ACTIVITY:
Keep only those lines of the records that include the string "agent".

DATA SHOWN:
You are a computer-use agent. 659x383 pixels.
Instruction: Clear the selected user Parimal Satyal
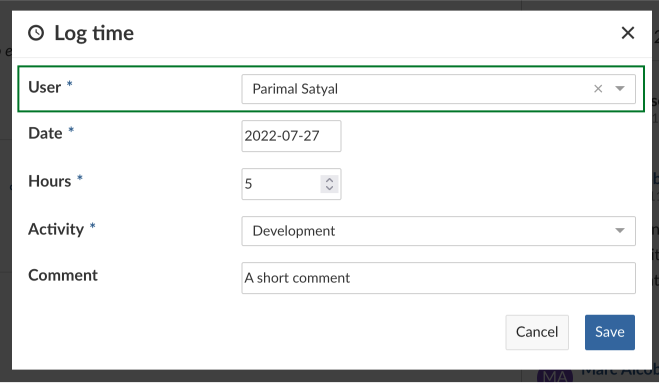(x=598, y=89)
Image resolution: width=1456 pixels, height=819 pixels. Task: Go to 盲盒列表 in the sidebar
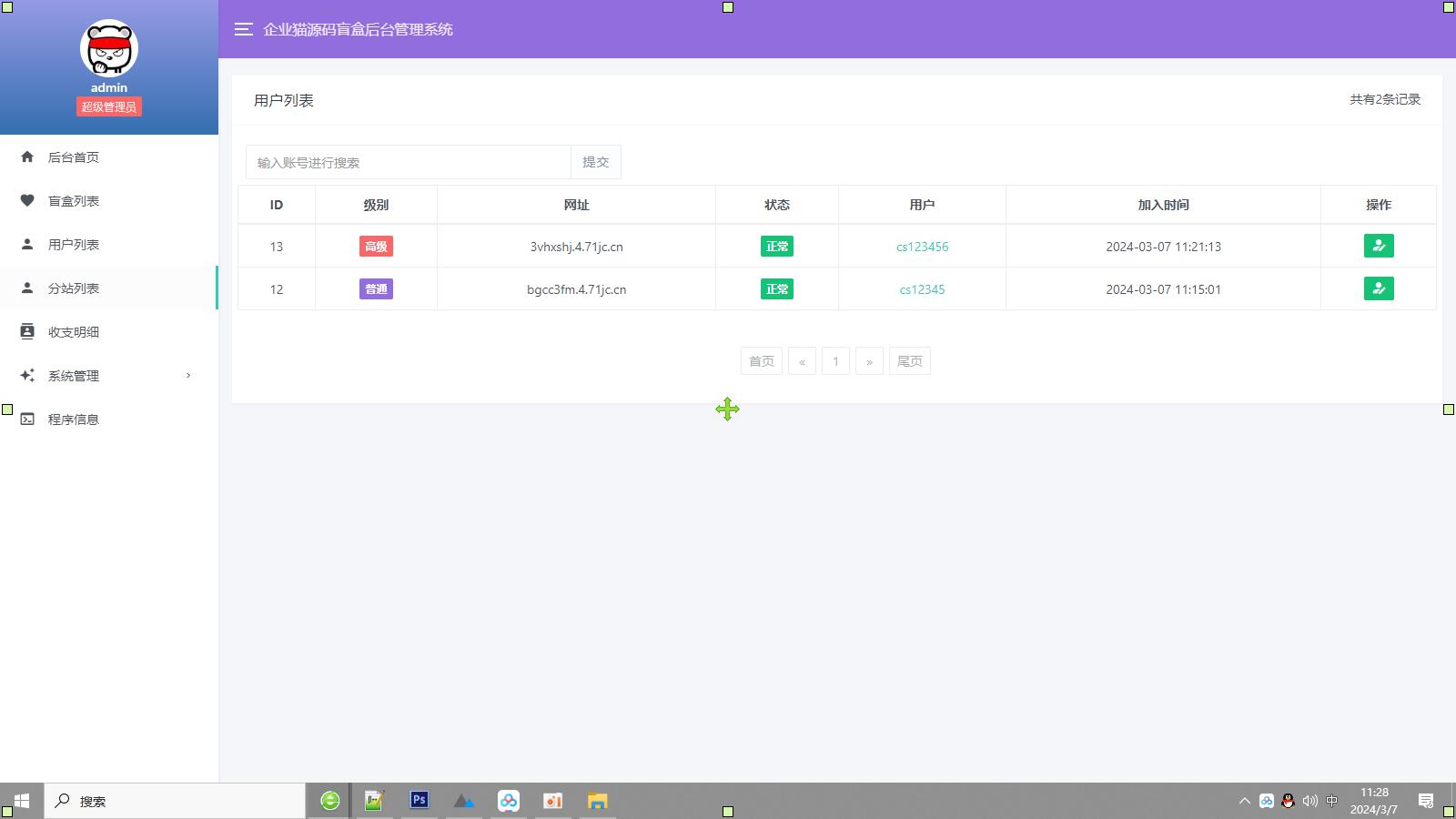click(x=74, y=201)
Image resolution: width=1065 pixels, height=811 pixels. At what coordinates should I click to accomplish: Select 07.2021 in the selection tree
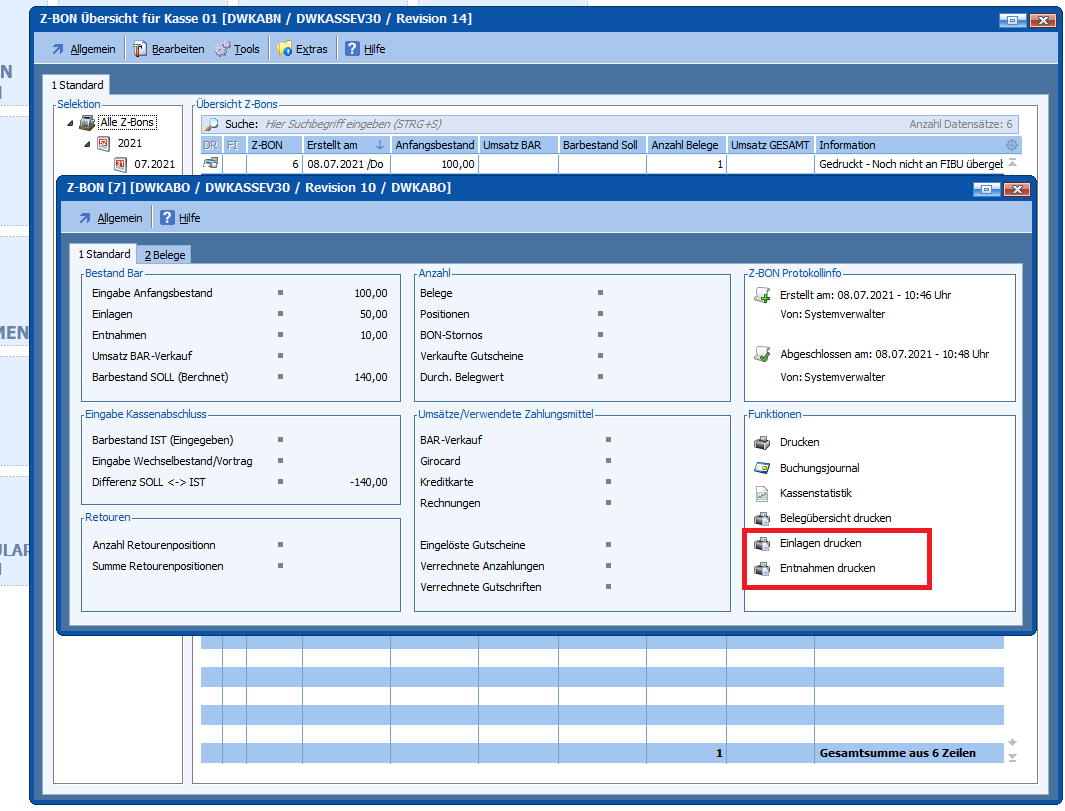153,164
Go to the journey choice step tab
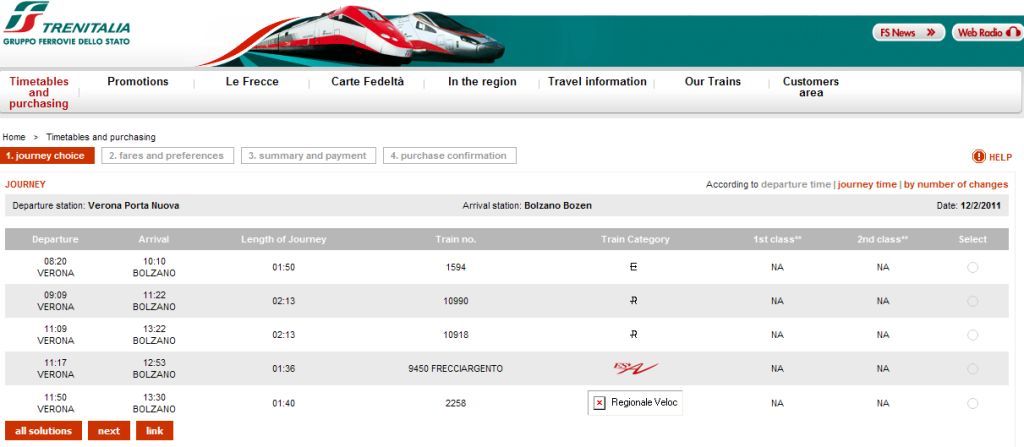 click(x=48, y=156)
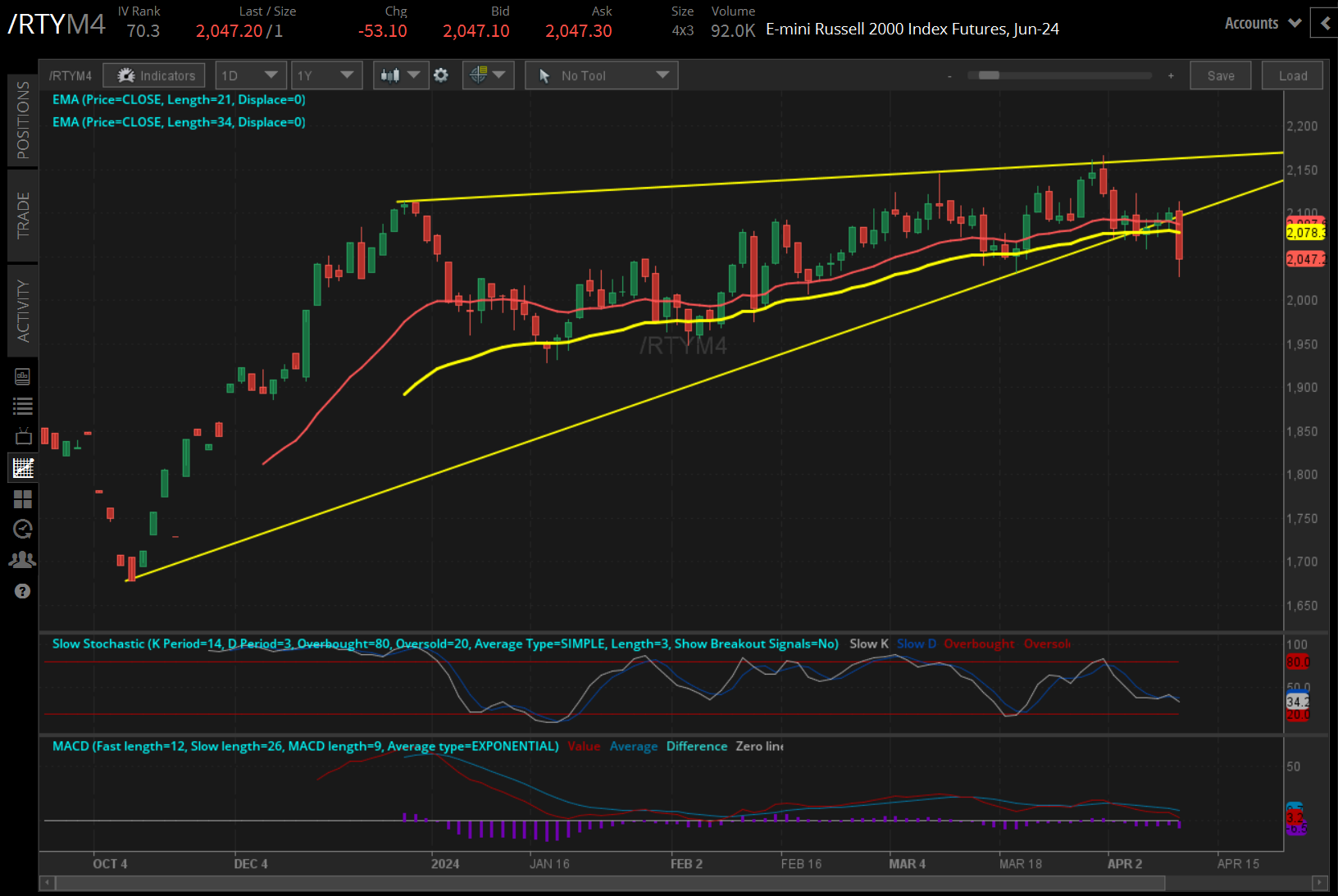
Task: Open the four-square grid layout icon
Action: [23, 499]
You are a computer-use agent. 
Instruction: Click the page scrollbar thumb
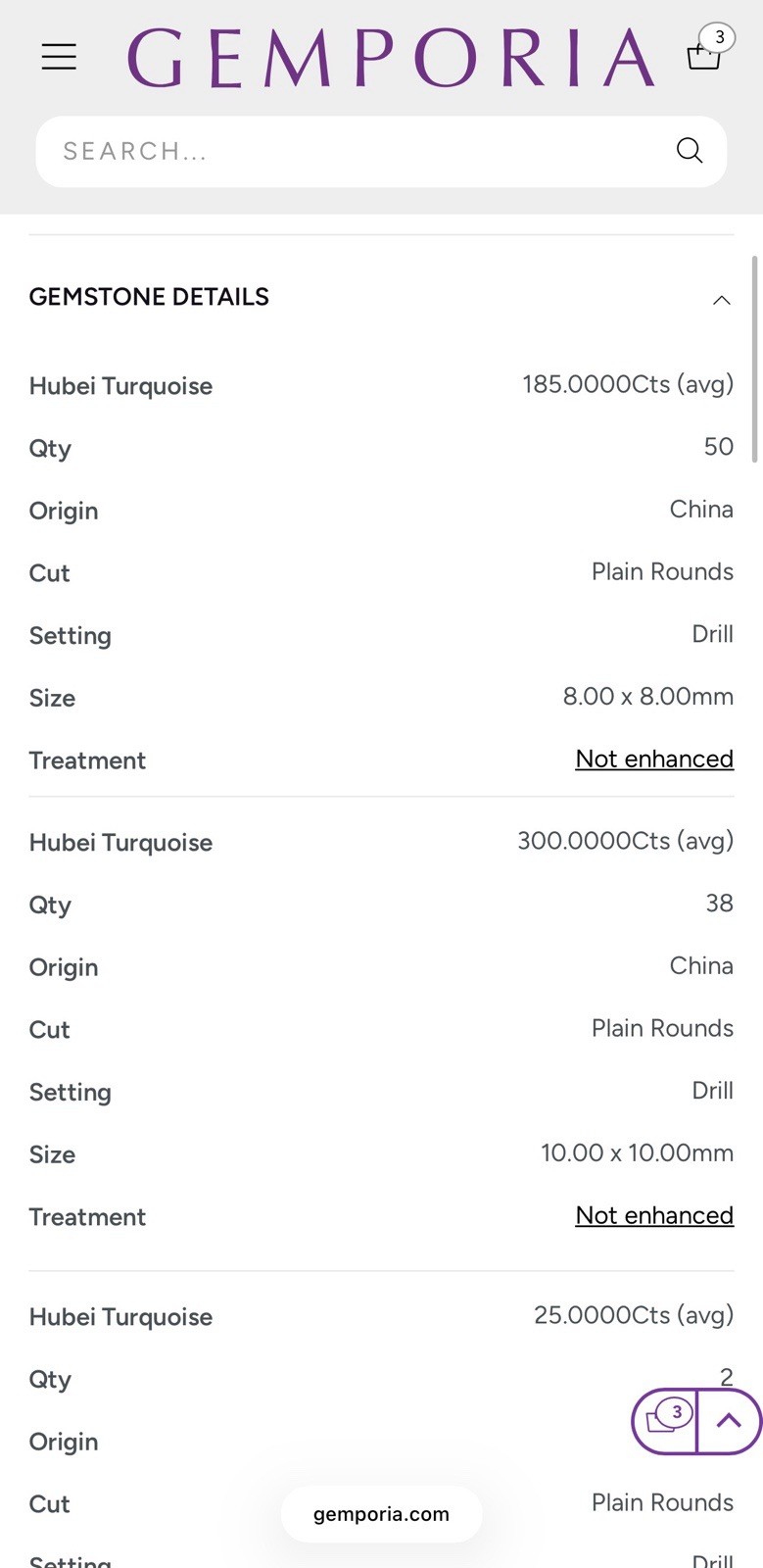(x=754, y=359)
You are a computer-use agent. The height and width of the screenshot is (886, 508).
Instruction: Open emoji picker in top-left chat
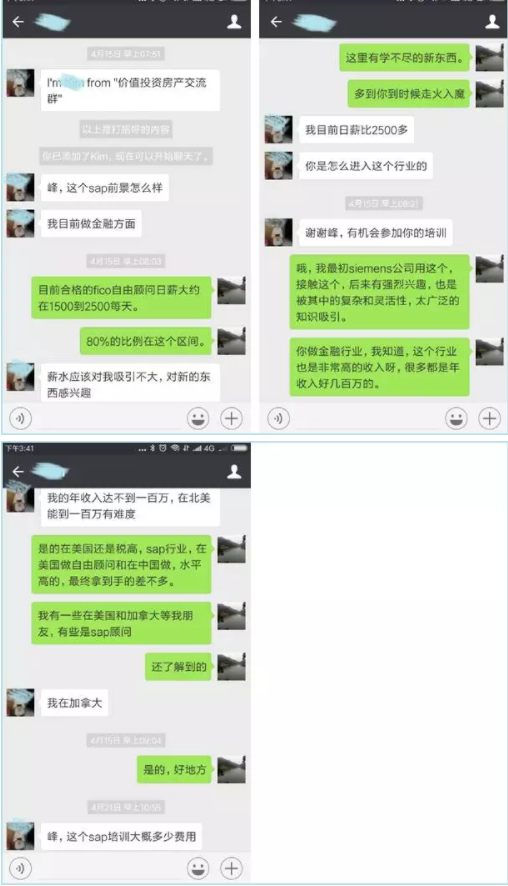198,419
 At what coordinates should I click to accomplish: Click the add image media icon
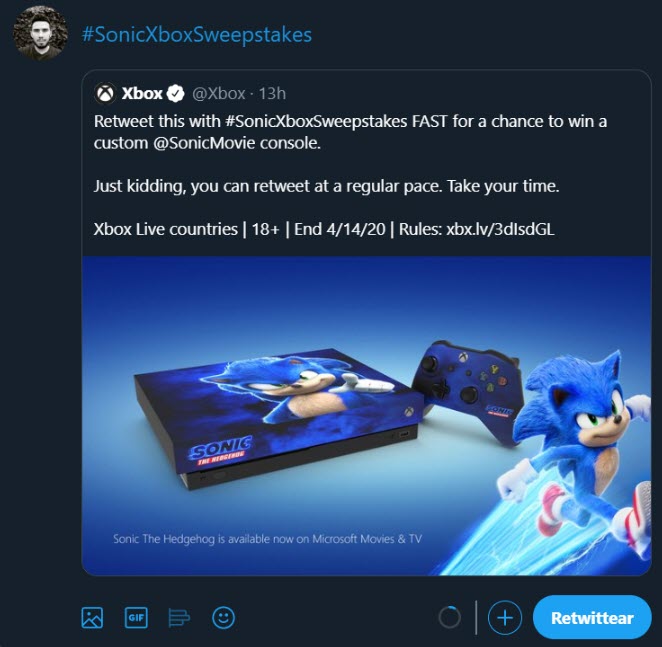(92, 618)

FINISHED EXERCISE:
You are a computer-use agent. 659x383 pixels.
You are a computer-use agent. 
You are a computer-use agent. The height and width of the screenshot is (886, 508).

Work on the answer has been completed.